António Costa justificou assim não comprar o bilhete de lotaria, mas poucos instantes a seguir, já à entrada da Reitoria da Universidade do Minho, no centro da cidade de Braga, mostrou-se bastante sensível a uma mulher de avançada idade que explicou estar a passar dificuldades financeiras, chamando de imediato um assessor, ao mesmo tempo que desde logo se comprometeu a fazer analisar devidamente o assunto acabado de lhe ser exposto.

O primeiro-ministro esteve ao final desta manhã a responder a uma sessão de perguntas a si próprio e a principais membros do Governo, promovida pela Universidade do Minho, por ocasião do terceiro aniversário do Governo, que decorreu no Salão Medieval da UM, envolvendo estudantes e professores de diversos cursos desta mesma academia minhota.

“Soldado do Futuro”

Ao princípio da manhã, o novo ministro da Defesa, João Gomes Cravinho, que depois de juntou a António Costa na sessão de perguntas e respostas, fez uma visita ao Campus de Gualtar da Universidade do Minho, em Braga, que é uma das parceiras do programa Soldado do Futuro, numa iniciativa onde foram expostas viaturas blindadas e espaços com fardamento, sistemas de carga e sistemas de proteção, além de postos de comandos.

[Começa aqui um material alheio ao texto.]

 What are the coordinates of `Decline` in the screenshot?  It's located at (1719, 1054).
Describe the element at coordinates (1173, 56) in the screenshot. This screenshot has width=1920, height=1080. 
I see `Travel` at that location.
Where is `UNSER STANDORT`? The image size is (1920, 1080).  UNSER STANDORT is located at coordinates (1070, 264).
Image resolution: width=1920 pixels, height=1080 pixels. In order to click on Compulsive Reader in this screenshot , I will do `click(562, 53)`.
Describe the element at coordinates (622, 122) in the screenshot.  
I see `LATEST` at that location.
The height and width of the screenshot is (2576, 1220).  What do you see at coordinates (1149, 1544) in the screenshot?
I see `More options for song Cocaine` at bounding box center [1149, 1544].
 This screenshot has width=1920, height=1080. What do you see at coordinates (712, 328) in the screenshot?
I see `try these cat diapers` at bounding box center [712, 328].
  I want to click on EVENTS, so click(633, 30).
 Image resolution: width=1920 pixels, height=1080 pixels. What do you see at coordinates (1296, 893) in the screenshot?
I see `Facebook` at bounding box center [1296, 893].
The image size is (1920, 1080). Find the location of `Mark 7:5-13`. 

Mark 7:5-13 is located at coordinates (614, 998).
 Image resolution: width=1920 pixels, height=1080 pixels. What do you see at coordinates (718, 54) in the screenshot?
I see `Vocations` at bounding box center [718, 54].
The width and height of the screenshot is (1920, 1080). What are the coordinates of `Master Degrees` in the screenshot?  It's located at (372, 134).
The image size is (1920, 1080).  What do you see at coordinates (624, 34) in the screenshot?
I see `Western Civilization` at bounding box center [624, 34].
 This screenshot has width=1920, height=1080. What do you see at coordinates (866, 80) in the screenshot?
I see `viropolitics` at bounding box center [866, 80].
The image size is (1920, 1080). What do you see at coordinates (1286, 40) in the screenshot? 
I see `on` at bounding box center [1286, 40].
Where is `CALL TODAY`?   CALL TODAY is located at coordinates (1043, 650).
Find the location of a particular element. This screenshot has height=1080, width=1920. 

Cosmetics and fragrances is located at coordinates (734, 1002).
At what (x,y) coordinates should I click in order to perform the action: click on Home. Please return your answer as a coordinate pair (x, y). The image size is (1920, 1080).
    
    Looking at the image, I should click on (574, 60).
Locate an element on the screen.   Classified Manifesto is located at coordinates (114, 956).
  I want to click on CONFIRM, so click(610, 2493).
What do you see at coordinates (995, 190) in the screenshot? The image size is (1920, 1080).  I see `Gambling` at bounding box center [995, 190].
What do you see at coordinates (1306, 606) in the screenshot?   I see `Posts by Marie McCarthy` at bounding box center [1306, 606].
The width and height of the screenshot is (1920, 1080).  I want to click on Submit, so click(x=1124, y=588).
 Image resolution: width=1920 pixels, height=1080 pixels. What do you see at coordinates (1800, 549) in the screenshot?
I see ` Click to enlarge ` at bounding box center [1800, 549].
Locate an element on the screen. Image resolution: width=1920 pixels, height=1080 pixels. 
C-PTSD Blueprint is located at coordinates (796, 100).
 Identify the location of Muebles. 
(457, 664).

Durante a visita, assistiram às apresentações das empresas parceiras do Soldado do Futuro”, onde constatou a qualidade e a leveza dos novos equipamentos para os militares.

O programa Sistemas de Combate do Soldado é um dos sete projetos estruturantes da proposta de Lei de Programação Militar aprovada esta quinta-feira, durante o Conselho de Ministros, em que a Defesa Nacional, o Exército, a Academia e a Indústria Nacional “uniram-se para melhorar a proteção dos soldados e a eficácia da sua missão, que vai ao encontro da aposta no fator humano como diretriz política de defesa nacional”.

O fardamento e o equipamento de proteção individual, produzidos exclusivamente por empresas nacionais, já estão a ser utilizados no Iraque pelo 8º Contingente, que partiu a 5 de novembro.

Estes equipamentos iniciarão a fase de produção em larga escala em 2019, sendo estimada a sua distribuição já no ano de 2020, constituindo um projeto que conjuga a experiência operacional do Exército, conhecimento científico e a tecnologia portuguesa, potenciando a economia e o emprego qualificado.

As soluções encontradas durante o desenvolvimento deste projeto são passíveis de serem adequadas às forças e serviços de segurança e utilizadas noutras áreas pelo conhecimento desenvolvido e multiuso, em que por exemplo, os materiais avançados desenvolvidos apresentam um potencial elevado de aplicação visando sistemas de proteção para viaturas.

Este projeto de Sistemas de Combate do Soldado abrange ainda equipamentos de comando e controlo, comunicações, computadores e informações, sensores e auxiliares de pontaria, segundo foi hoje anunciado em Braga.